● RECORDS TO USE
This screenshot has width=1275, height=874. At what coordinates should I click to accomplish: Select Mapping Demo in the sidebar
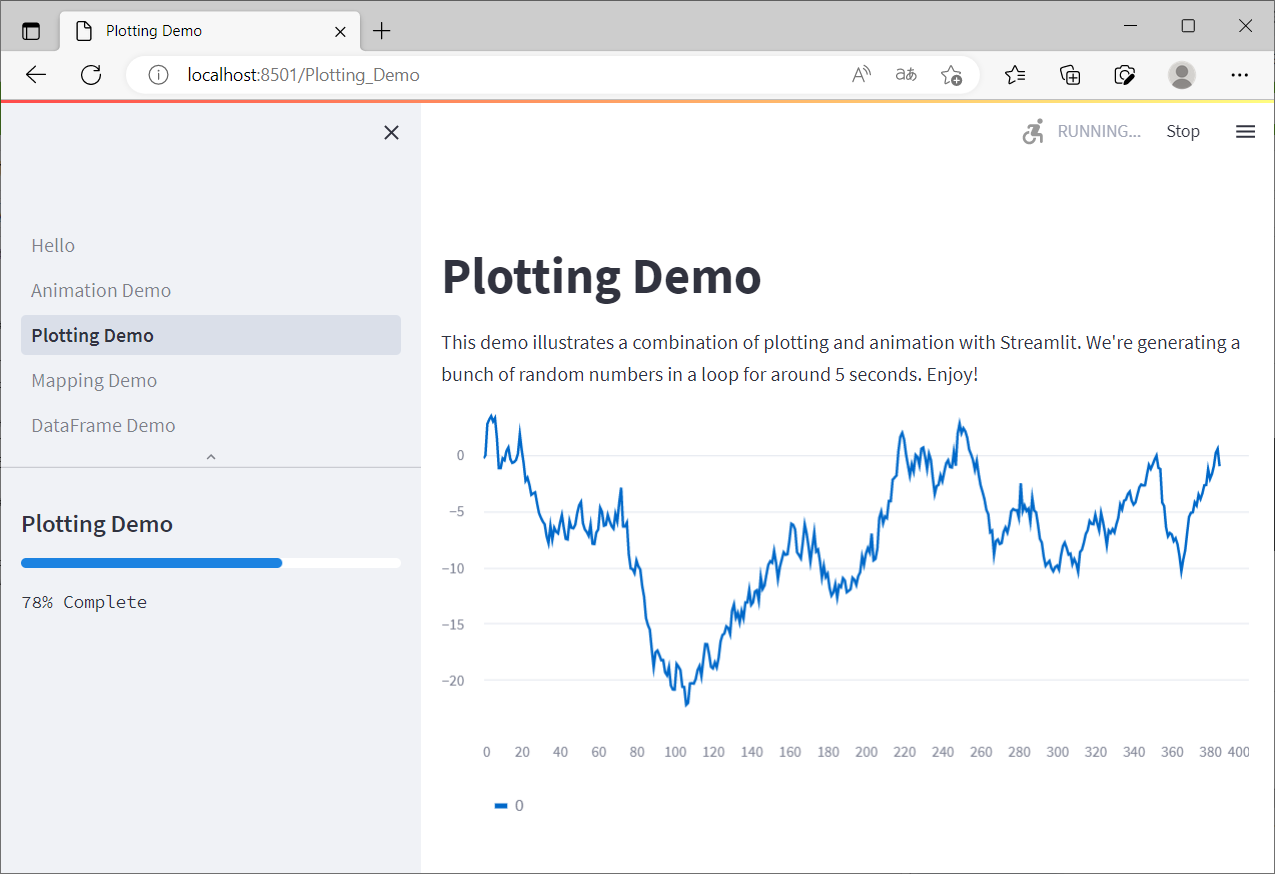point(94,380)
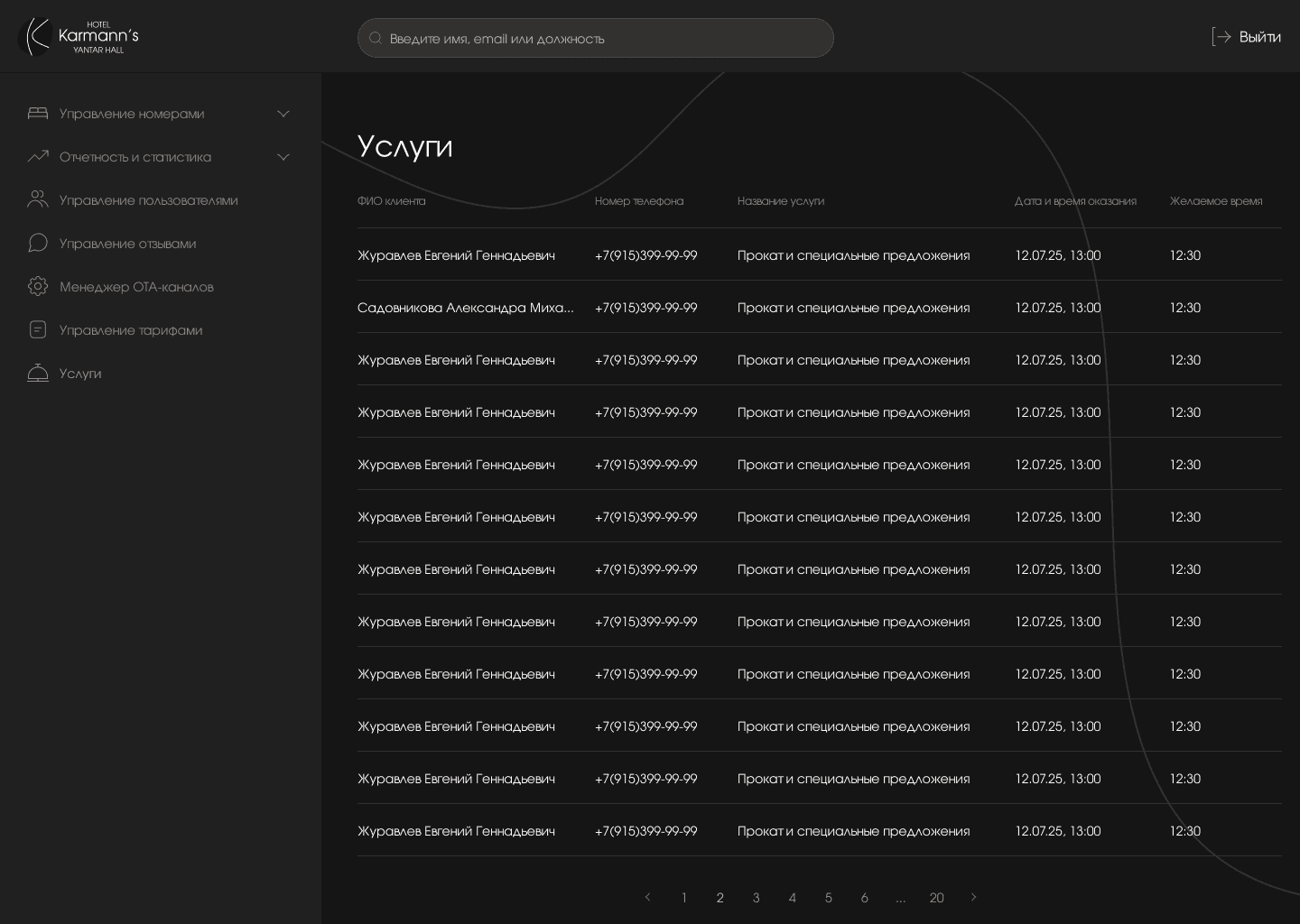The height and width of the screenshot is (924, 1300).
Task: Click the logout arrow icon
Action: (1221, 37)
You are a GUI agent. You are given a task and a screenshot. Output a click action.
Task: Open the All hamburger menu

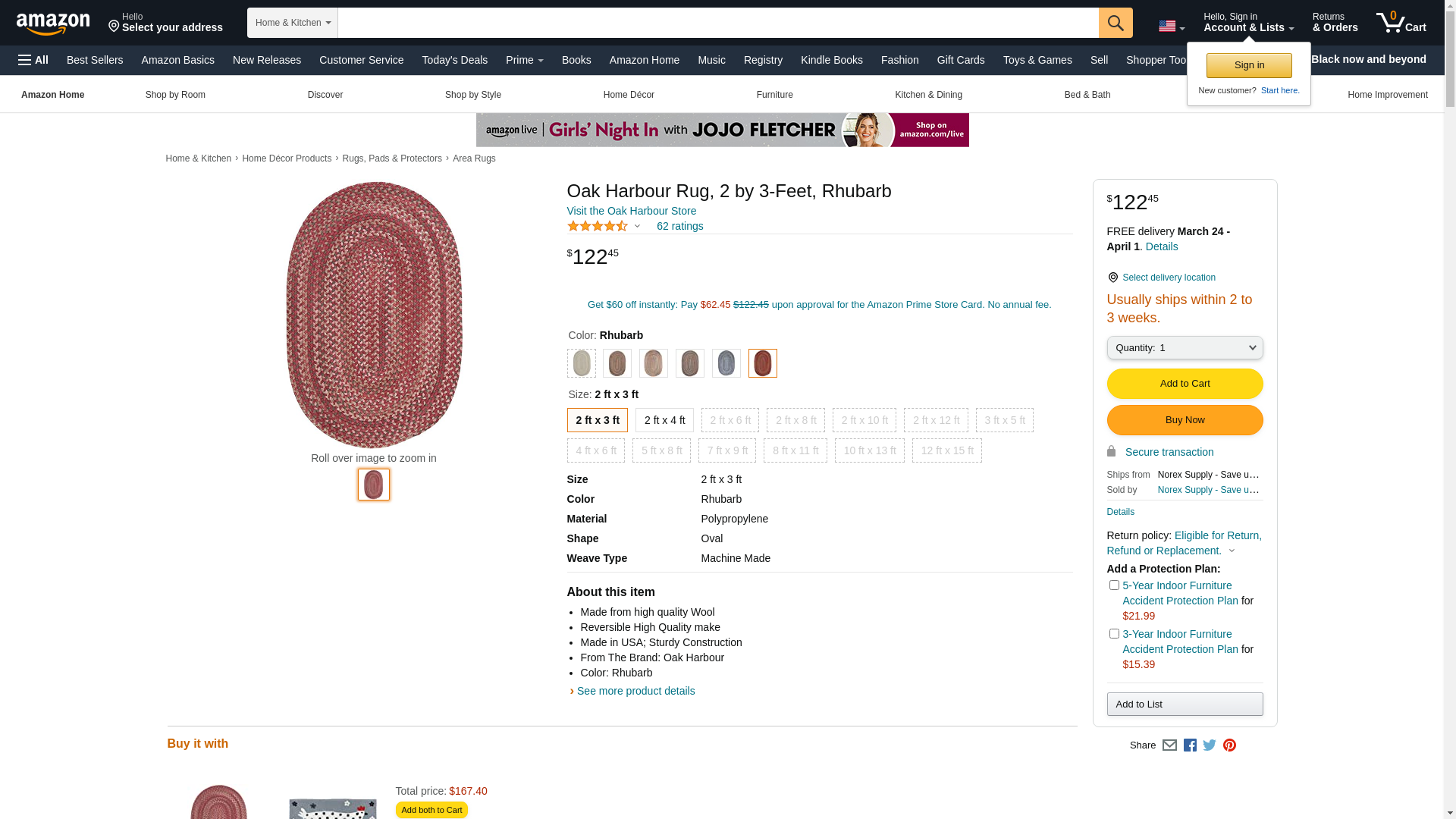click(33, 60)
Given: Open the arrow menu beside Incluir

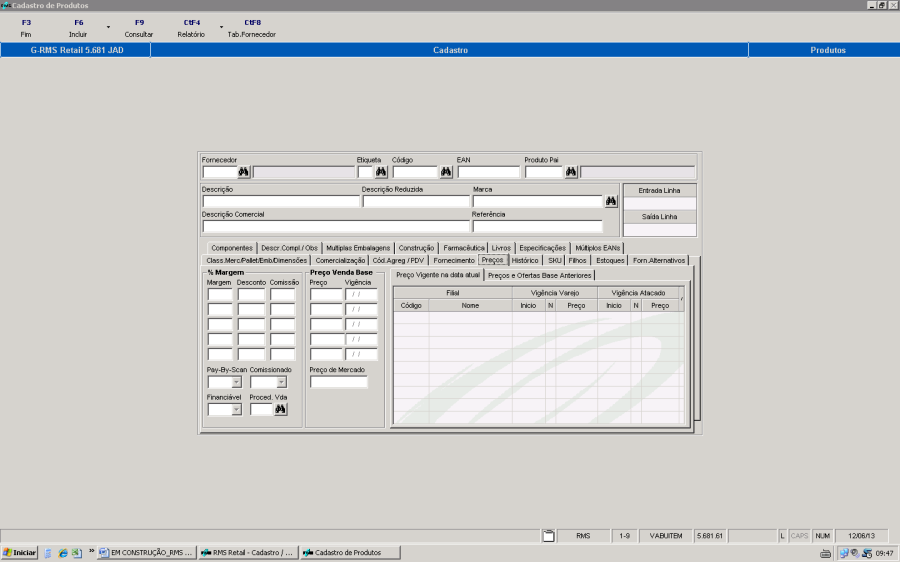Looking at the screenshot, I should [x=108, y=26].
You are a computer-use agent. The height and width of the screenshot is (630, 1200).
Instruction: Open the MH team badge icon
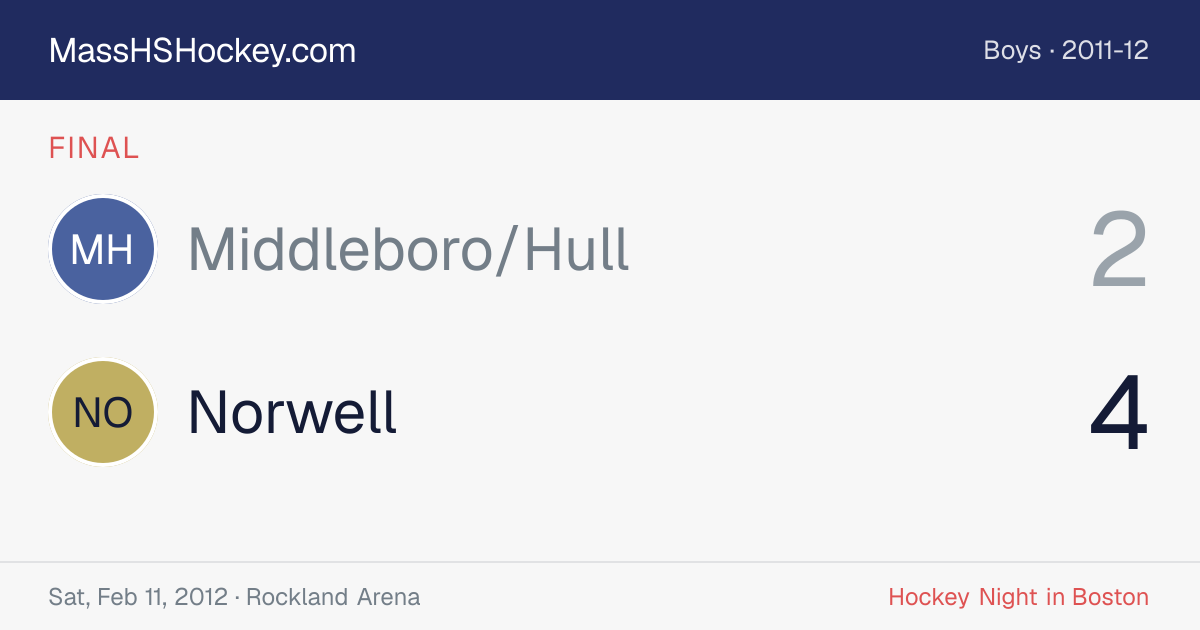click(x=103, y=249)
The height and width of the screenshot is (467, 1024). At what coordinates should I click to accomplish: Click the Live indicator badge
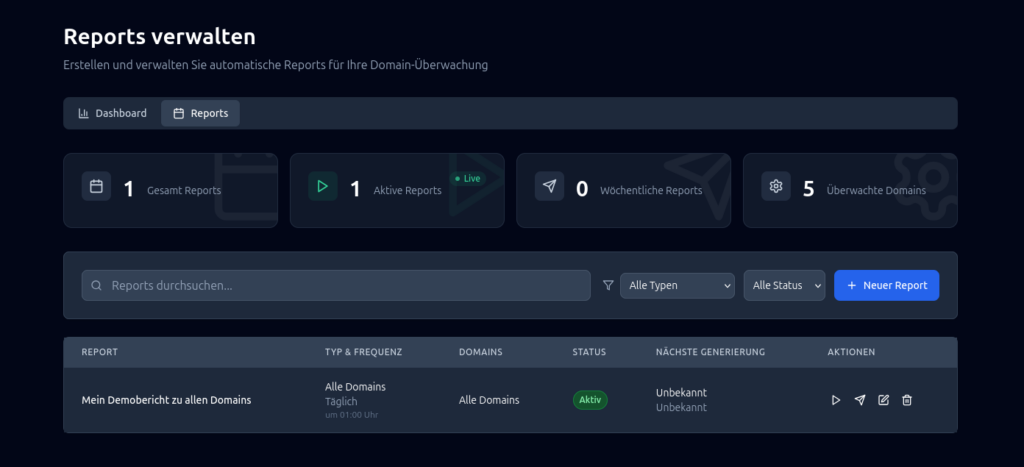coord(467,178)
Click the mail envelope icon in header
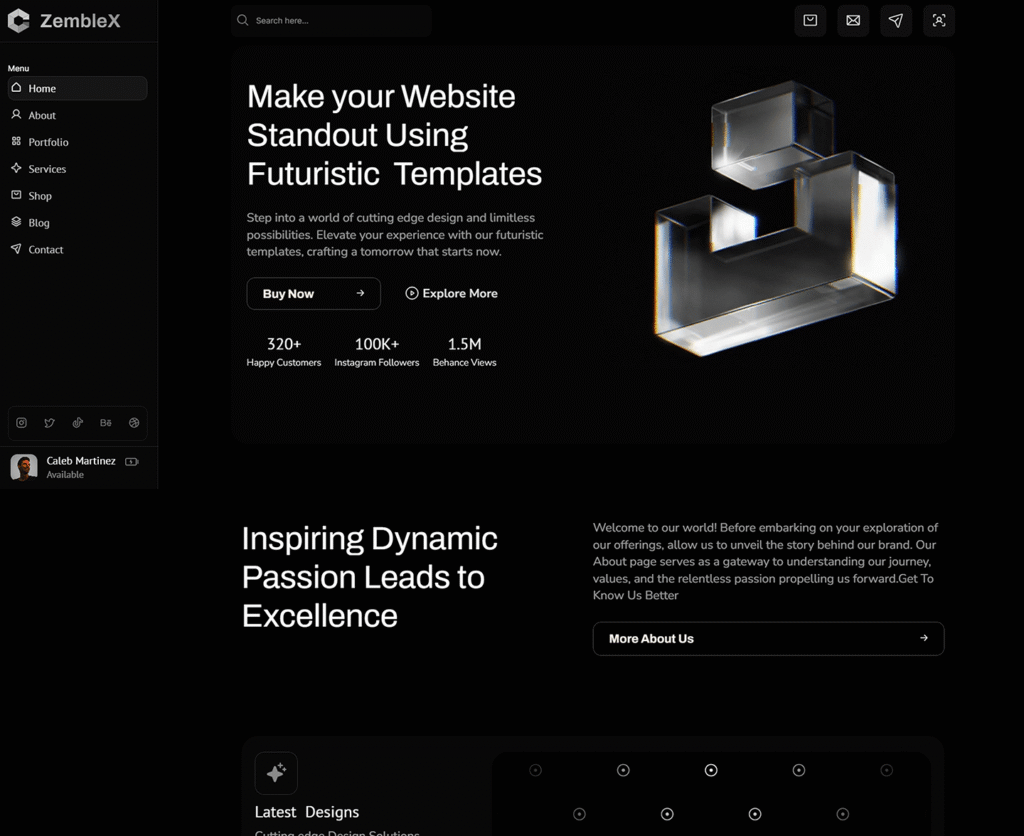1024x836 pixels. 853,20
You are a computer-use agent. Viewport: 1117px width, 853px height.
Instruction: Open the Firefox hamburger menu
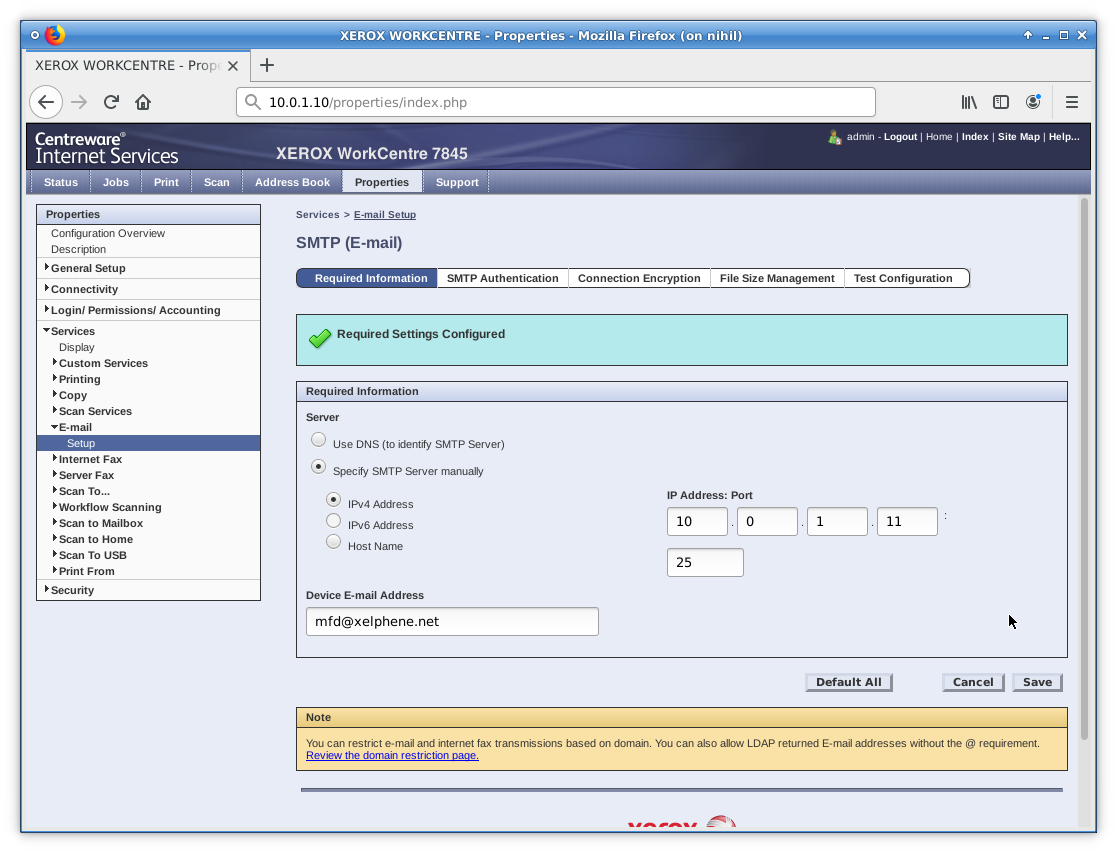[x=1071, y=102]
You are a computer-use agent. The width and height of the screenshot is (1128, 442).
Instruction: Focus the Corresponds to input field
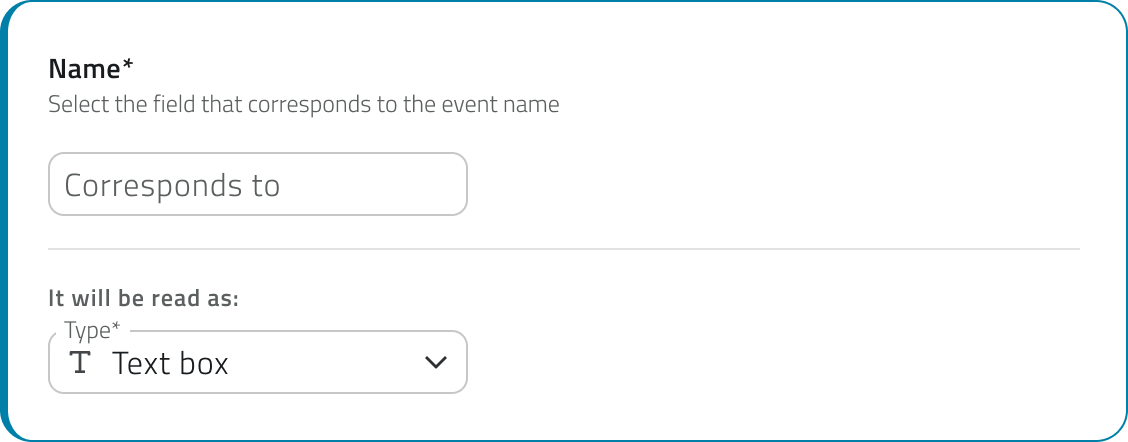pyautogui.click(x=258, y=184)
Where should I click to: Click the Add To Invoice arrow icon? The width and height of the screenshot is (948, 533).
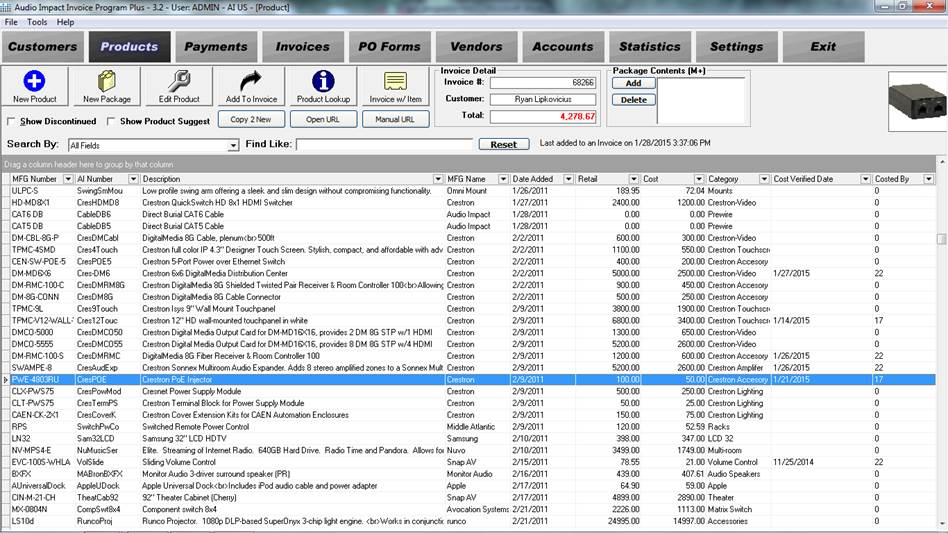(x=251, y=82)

● WHAT IS EXPECTED
Write the material above out again exactly. Omit every image.

● ANSWER FOR THIS EXERCISE
This screenshot has width=1275, height=874. At what coordinates should I click to accomplish: Select Mapping Demo in the sidebar
point(94,380)
The height and width of the screenshot is (924, 1300).
Task: Click the logout arrow icon
Action: (1221, 37)
You are a GUI agent. You are given a task and a screenshot. Output a click action.
Task: Open the All hamburger menu

click(33, 60)
Given: Open the arrow menu beside Incluir

Looking at the screenshot, I should [x=108, y=26].
You are a computer-use agent. The height and width of the screenshot is (630, 1200).
Instruction: Open the MH team badge icon
click(x=103, y=249)
The height and width of the screenshot is (467, 1024). At what coordinates should I click to accomplish: Click the Live indicator badge
coord(467,178)
Click the mail envelope icon in header
1024x836 pixels. 853,20
You are a computer-use agent. Viewport: 1117px width, 853px height.
Instruction: Open the Firefox hamburger menu
[x=1071, y=102]
You are a computer-use agent. The width and height of the screenshot is (1128, 442).
Instruction: Focus the Corresponds to input field
pyautogui.click(x=258, y=184)
Where should I click to: Click the Add To Invoice arrow icon? The width and height of the screenshot is (948, 533).
(x=251, y=82)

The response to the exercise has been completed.